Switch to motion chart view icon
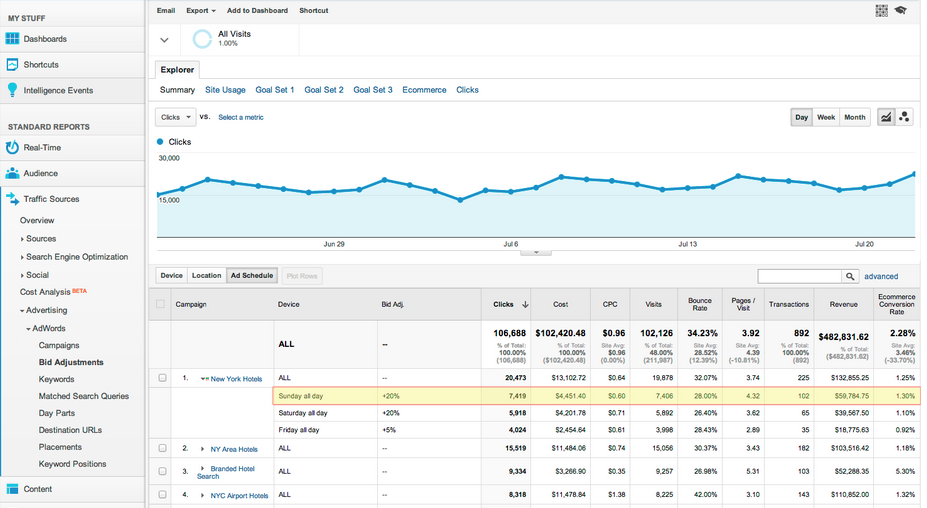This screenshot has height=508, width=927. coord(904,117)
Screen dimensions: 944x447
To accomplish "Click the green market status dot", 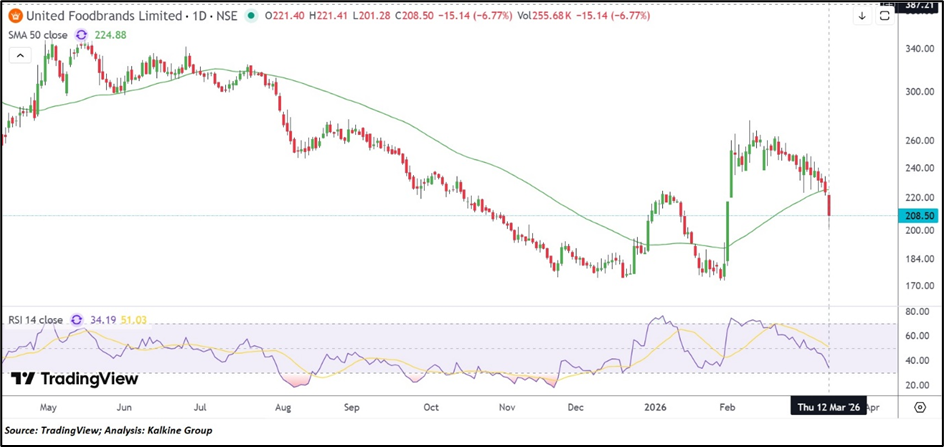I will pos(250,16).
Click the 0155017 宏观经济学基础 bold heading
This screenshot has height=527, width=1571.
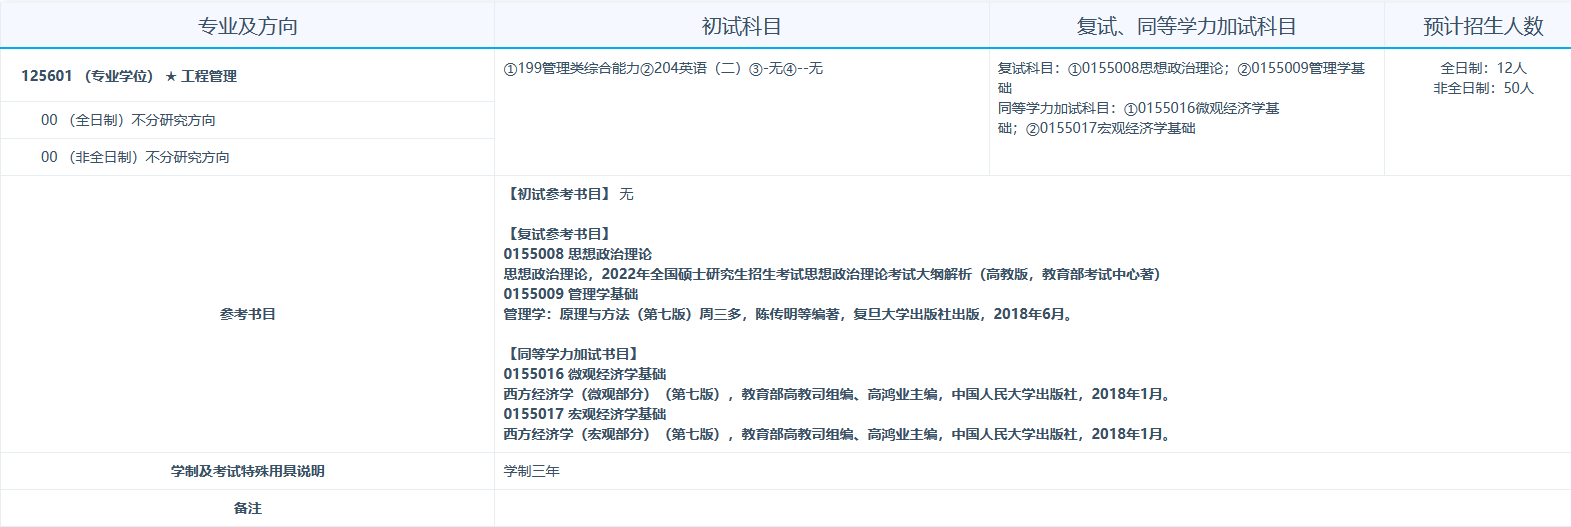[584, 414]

* * *

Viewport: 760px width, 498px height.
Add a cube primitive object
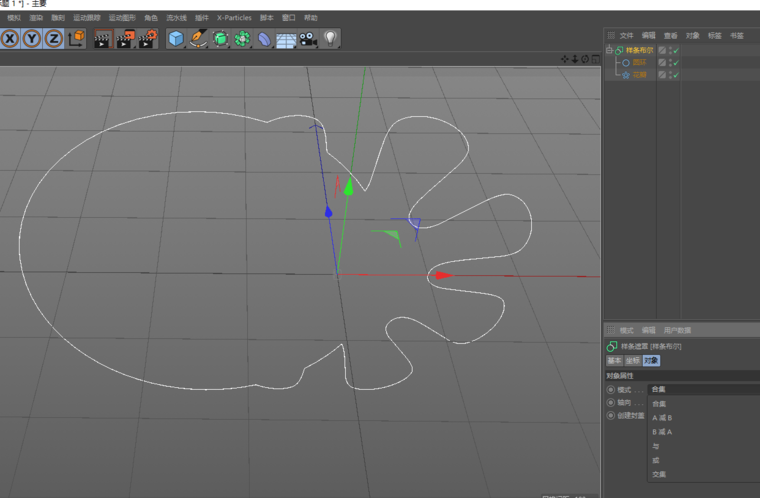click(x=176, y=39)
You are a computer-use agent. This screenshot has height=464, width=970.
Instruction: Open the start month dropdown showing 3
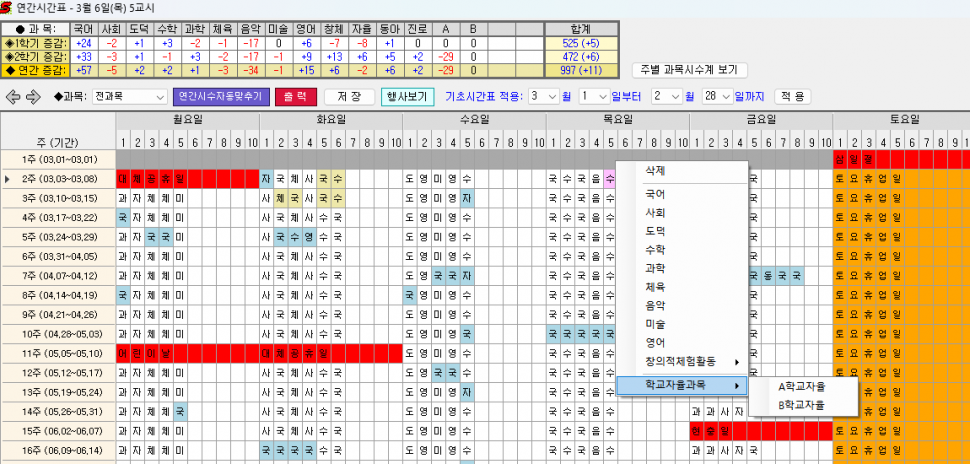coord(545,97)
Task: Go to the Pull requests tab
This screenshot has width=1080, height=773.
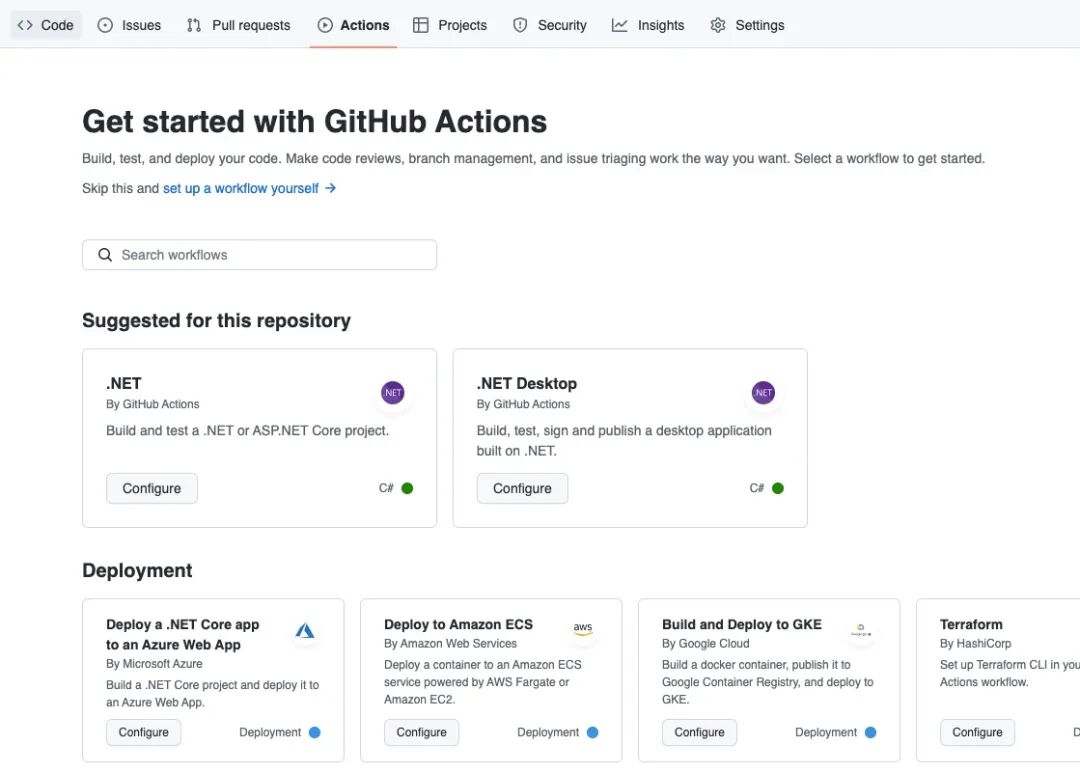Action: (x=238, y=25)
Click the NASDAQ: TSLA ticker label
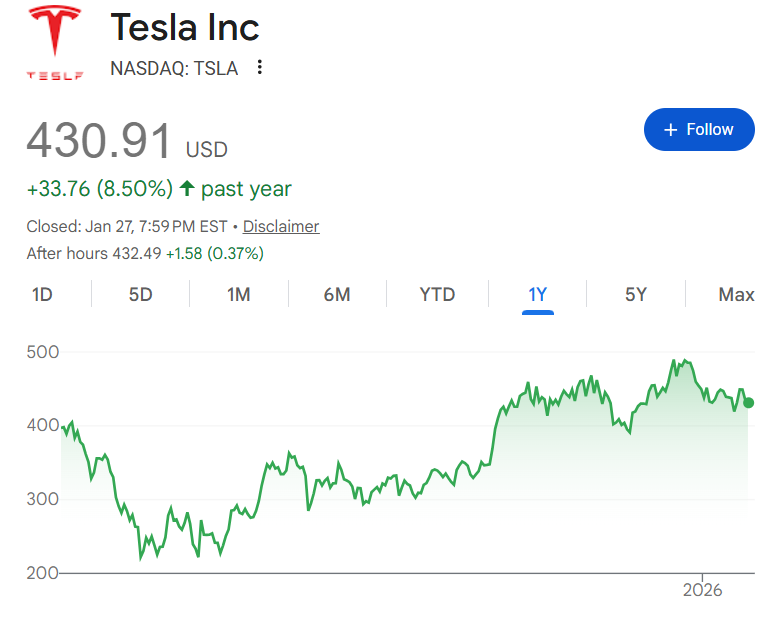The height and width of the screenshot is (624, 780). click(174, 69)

◆ **Exercise brief**
Please repeat, exactly as written, the lines in the records above, starting with the one that has "Viewport: 760px width, 498px height." and going on through the one that has "Task: Go to the Pull requests tab". Pictures are to be left out.

◆ **Response below**
Viewport: 760px width, 498px height.
Add a cube primitive object
click(x=176, y=39)
You are a computer-use agent. This screenshot has height=464, width=970.
Instruction: Open the start month dropdown showing 3
coord(545,97)
Task: Go to the Pull requests tab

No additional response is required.